“Not yet,” he said in a throaty voice.

My sound of protest turned into an extended moan as he slid down, burying his mouth between my legs. His tongue was a sinuous, fiery brand that had me half sobbing from pleasure, and my right hand shot ever-increasing bolts of electricity into him as my passion reached the breaking point.

“Please,” I found myself gasping.

His low laugh teased my aching flesh. “You know that word doesn’t work on me.”

I was too frenzied with desire to let him draw this out. I flipped over, crying out when my abrupt move slammed his mouth against me and he grabbed my hips to hold himself there. Then, even as I was shuddering from the beginnings of an orgasm, I forced his head up and slid down at the same time, until our hips were lined up and I could stare into his now-emerald-colored eyes.

“Since you hate the word please,” I said, voice ragged from passion. “What about now?”

His mouth claimed mine at the same time that he thrust deeply inside me.

Chapter 5

Several hours later, we landed at a private airport in London, England. When Vlad’s new, sleek Learjet rolled to a complete stop, I let out the breath I’d inadvertently sucked in.

He glanced at me, his lips curling. “With everything else going on, you’re nervous about flying?”

“It’s not the flying part I mind,” I responded tartly. “It’s the crashing part I have issues with.”

This plane was new because Mircea had magically compelled Vlad’s pilots to crash the old one. We’d only survived because Vlad had torn open the side door and flown us away moments before impact. Vampires could survive a lot, but no one could live through a plane hitting the ground at maximum velocity.

“We tested everyone to make sure they’re not bound by one of Mircea’s spells,” Vlad reminded me. “Plus, he would never attempt to crash our plane while you’re still linked to him.”

“Hopefully, that won’t be for much longer,” I muttered.

There had been no new “messages” during the time it had taken us to fly to London from Romania. Not knowing what Mircea’s captors intended was sawing at my nerves. On the plus side, I wasn’t dead, so the mysterious sorcerers had to be taking Vlad’s threat against them seriously. On the negative side, we hadn’t been contacted to say that Mircea was being delivered with a big red bow, so whoever “they” were, they didn’t seem in a hurry to give Mircea up, either.

“Where are we meeting Mencheres?” I asked when Vlad opened the interior door that converted into stairs.

“Here,” an accented voice replied from beyond that doorway. Before I had time to recover from my surprise, a Middle Eastern man with waist-length black hair vaulted up the staircase.

Vlad embraced Mencheres, a show of affection he reserved for only a few people in the world. But Vlad had often referred to Mencheres as his “honorary sire,” so I wasn’t surprised when he also accepted a kiss on each cheek from Mencheres.

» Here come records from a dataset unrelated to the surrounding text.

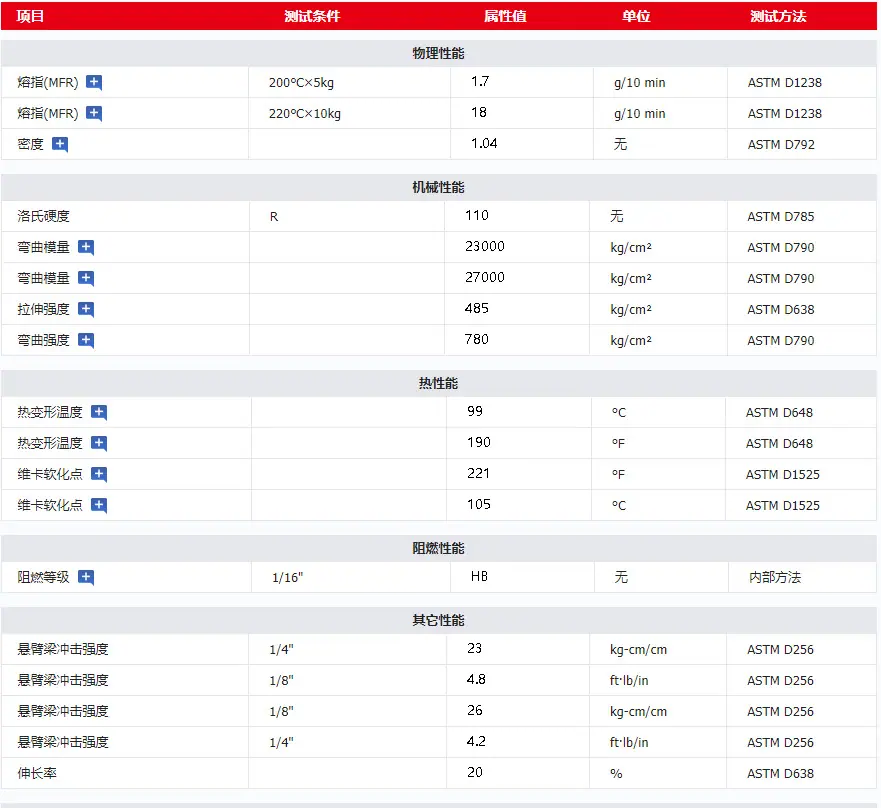Image resolution: width=881 pixels, height=808 pixels.
Task: Click the 项目 column header
Action: point(30,16)
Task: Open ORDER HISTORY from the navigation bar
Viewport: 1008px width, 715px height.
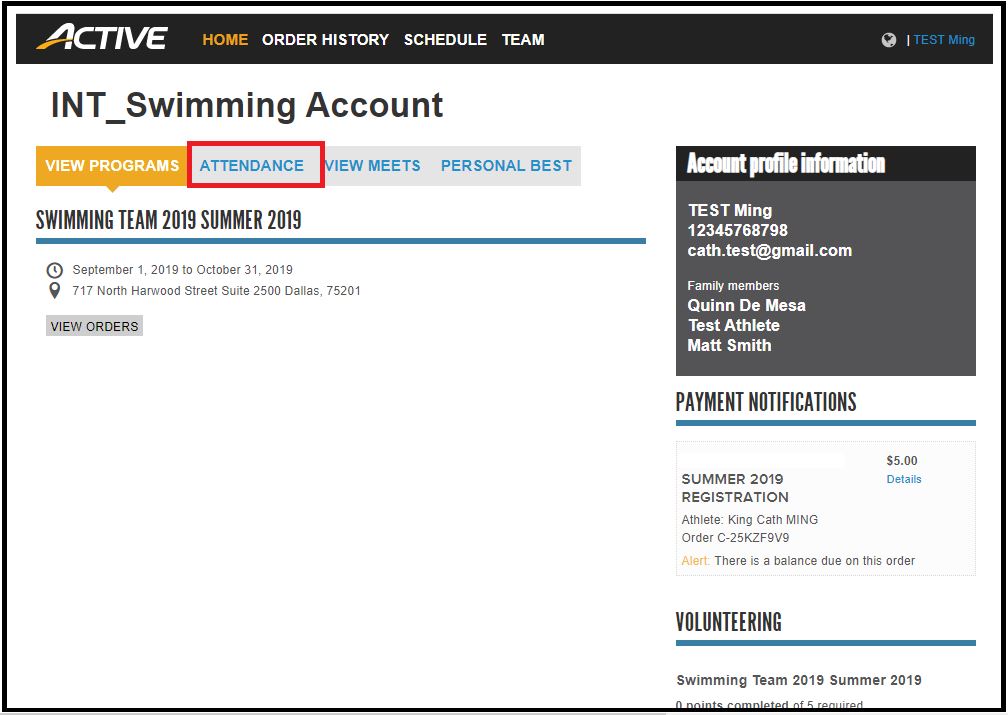Action: (x=325, y=40)
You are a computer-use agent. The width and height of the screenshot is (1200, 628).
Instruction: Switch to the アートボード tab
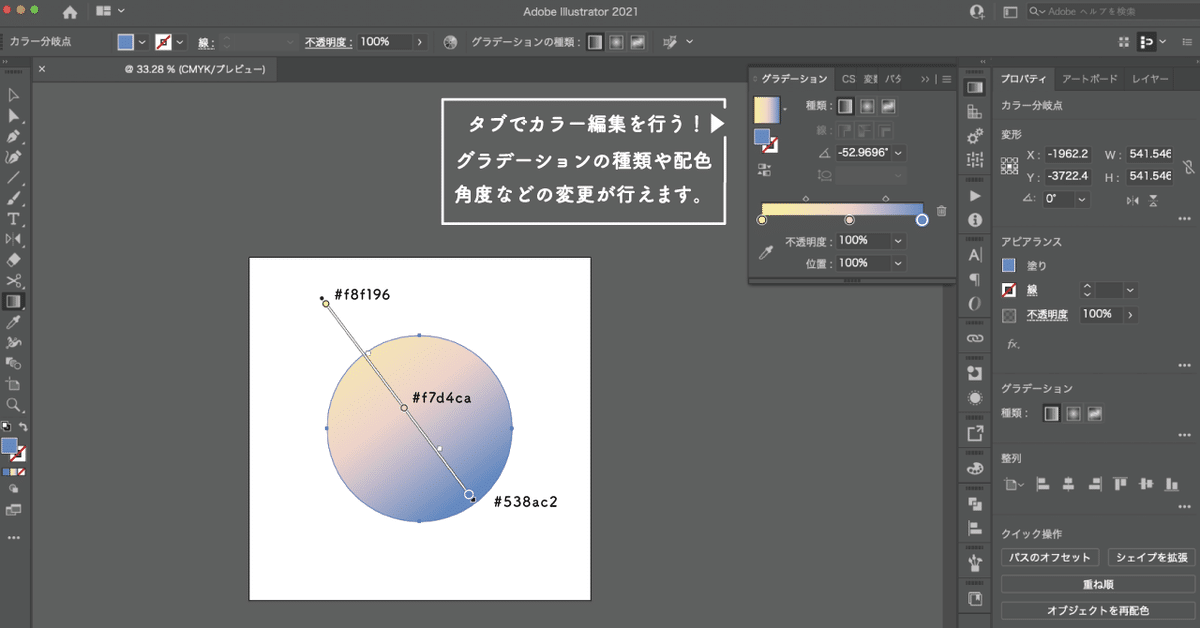pos(1090,78)
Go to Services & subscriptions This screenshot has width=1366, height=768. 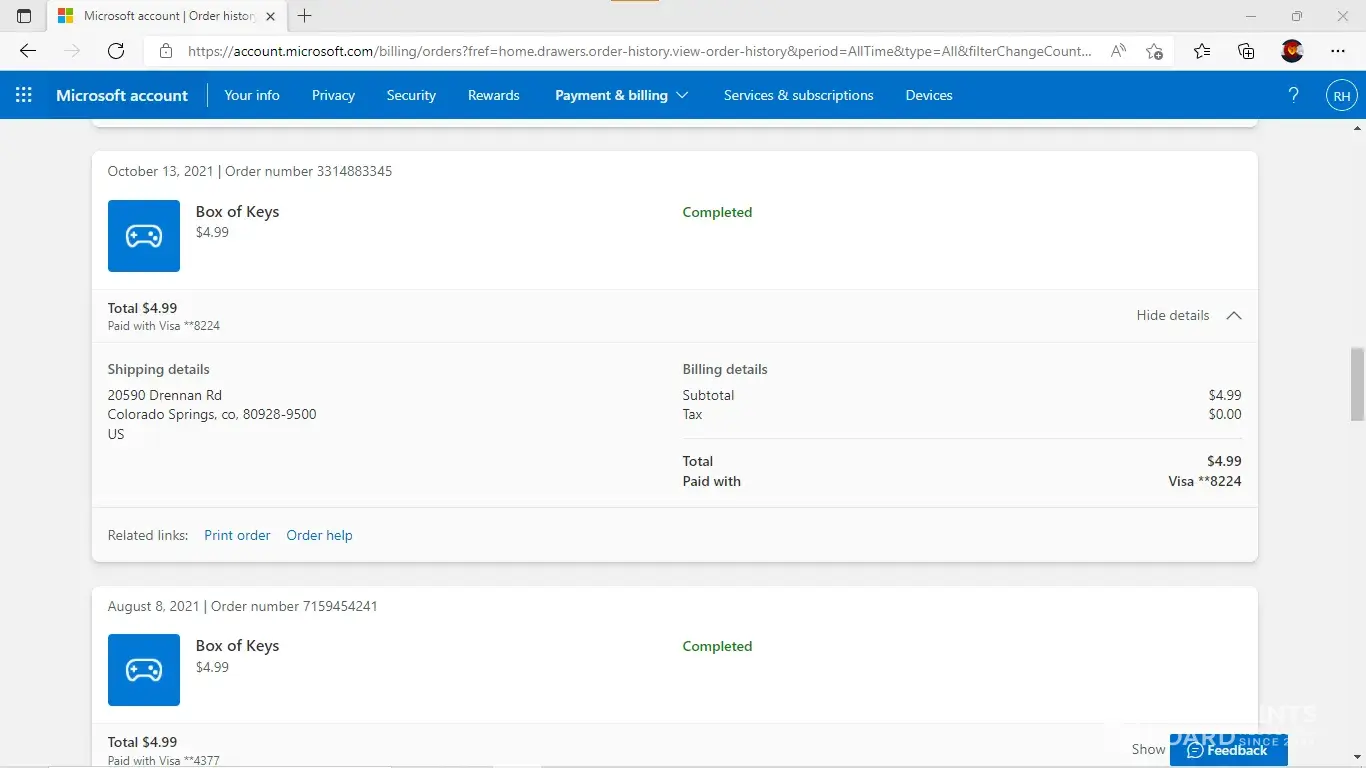798,95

Then Mencheres turned his charcoal-colored gaze my way, and I wondered why he’d bothered to tamp down his aura to undetectable levels. Mencheres looked like an attractive man in his early twenties, but looking into his eyes was like staring through a time portal into the ancient past. He was so old; one of the famed pyramids in the Giza plateau had been his.

“Leila,” he said, extending his hand. I shook it because I was wearing my current-repelling gloves and thus couldn’t shock him from the simple contact.

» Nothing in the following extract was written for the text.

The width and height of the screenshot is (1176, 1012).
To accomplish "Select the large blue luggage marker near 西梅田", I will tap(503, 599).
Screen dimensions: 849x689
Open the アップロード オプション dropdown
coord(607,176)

“Thanks for coming,” I said, not adding, but I don’t know why you’re here. Mencheres hadn’t been able to break Mircea’s spell before, although he’d given it his best shot. Unless Mencheres had had a breakthrough since then, I didn’t know why Vlad wanted to meet with him.

“I was in New York, so it was a short flight,” Mencheres said, dismissing how he’d dropped everything to meet us here.

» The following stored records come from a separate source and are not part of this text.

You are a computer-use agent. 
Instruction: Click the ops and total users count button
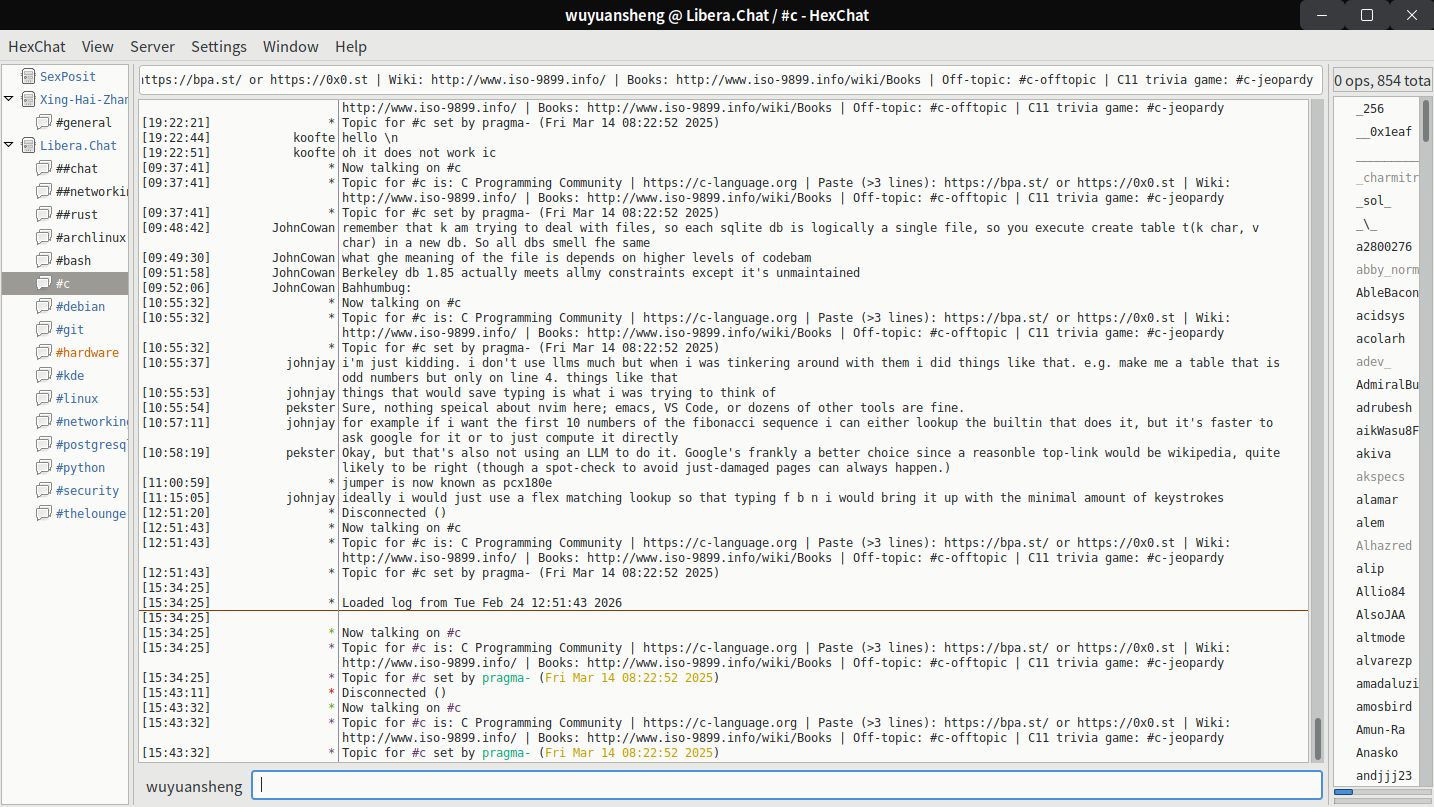point(1382,80)
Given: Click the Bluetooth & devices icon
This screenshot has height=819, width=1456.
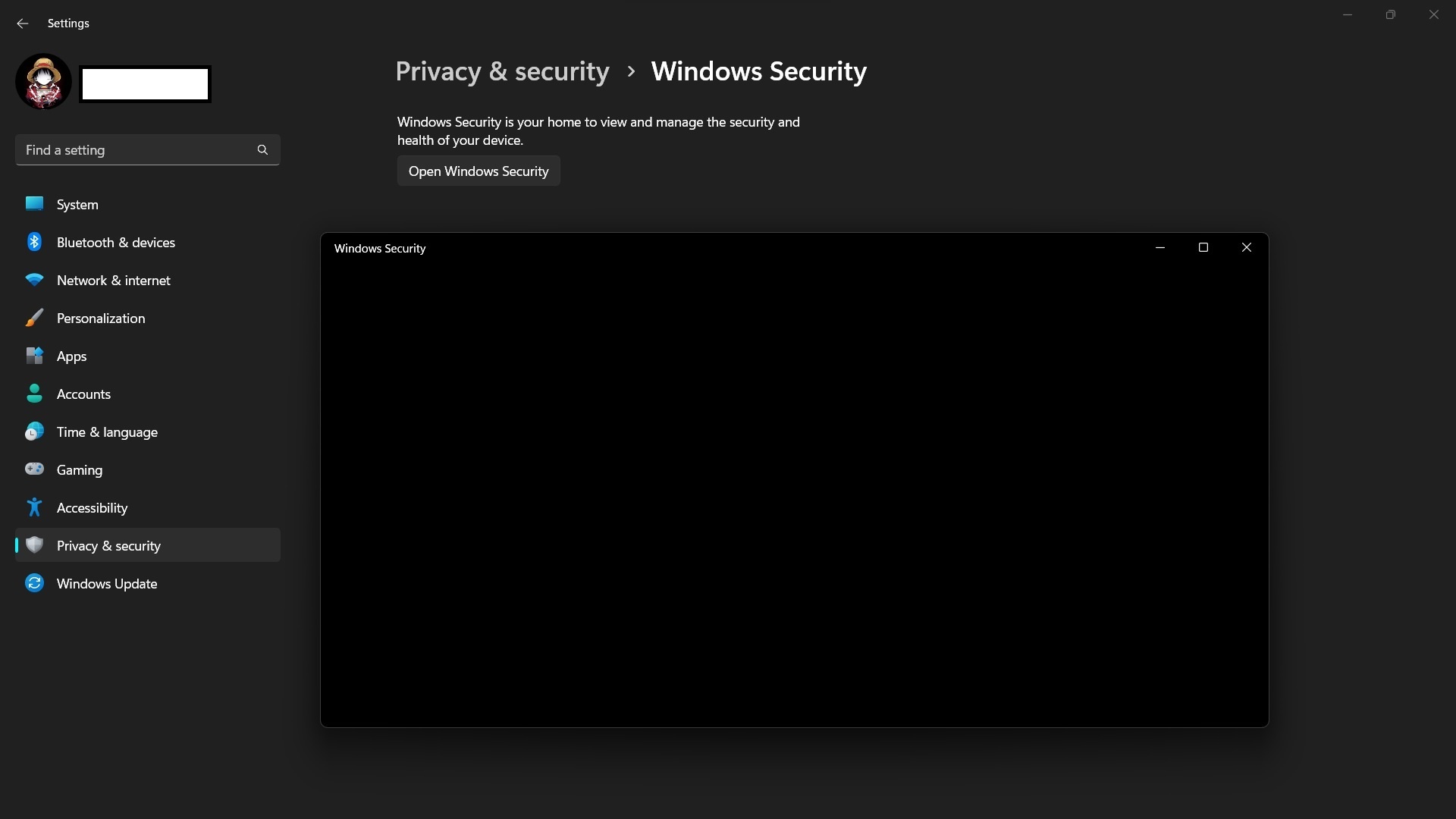Looking at the screenshot, I should 34,242.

“Where’s Kira?” I asked when Vlad hit the button that caused the staircase to fold back into a door.

“Still there,” he replied, waving a casual hand. “I saw no need to interrupt her time with her sister.”

At the word sister, a pang shot through me. I’d promised my own sister, Gretchen, that once Vlad’s enemy Szilagyi was dead, she and my dad could return to a normal life. Then I’d had to go back on that promise as soon as Vlad had killed Szilagyi. Gretchen had not been pleased about having to stay in hiding indefinitely, and neither had my father.

I was distracted from thoughts of my family when Vlad ordered his pilots to take off. “Where are we going?” I asked, grabbing a chair as the engines roared back to life.

“Nowhere,” Vlad replied. “Just far enough off the ground that no one can overhear us.”

Mencheres settled into one of the plush seats. I sat down, too. This plane could hustle when Vlad wanted it to, and his pilots could obviously guess that Vlad was in a hurry.

“Want a drink?” I asked Mencheres, gesturing to the mini bar protected by a clear glass panel. Just because vampires needed blood to survive didn’t mean we skipped other libations.

He inclined his head. “Whisky, if you have it.”

Vlad gave him a sardonic smile. “From that provincial choice, I can tell you’ve been spending time with Bones.”

A smile ghosted across Mencheres’s lips. “If you two weren’t so similar, you’d likely be friends.”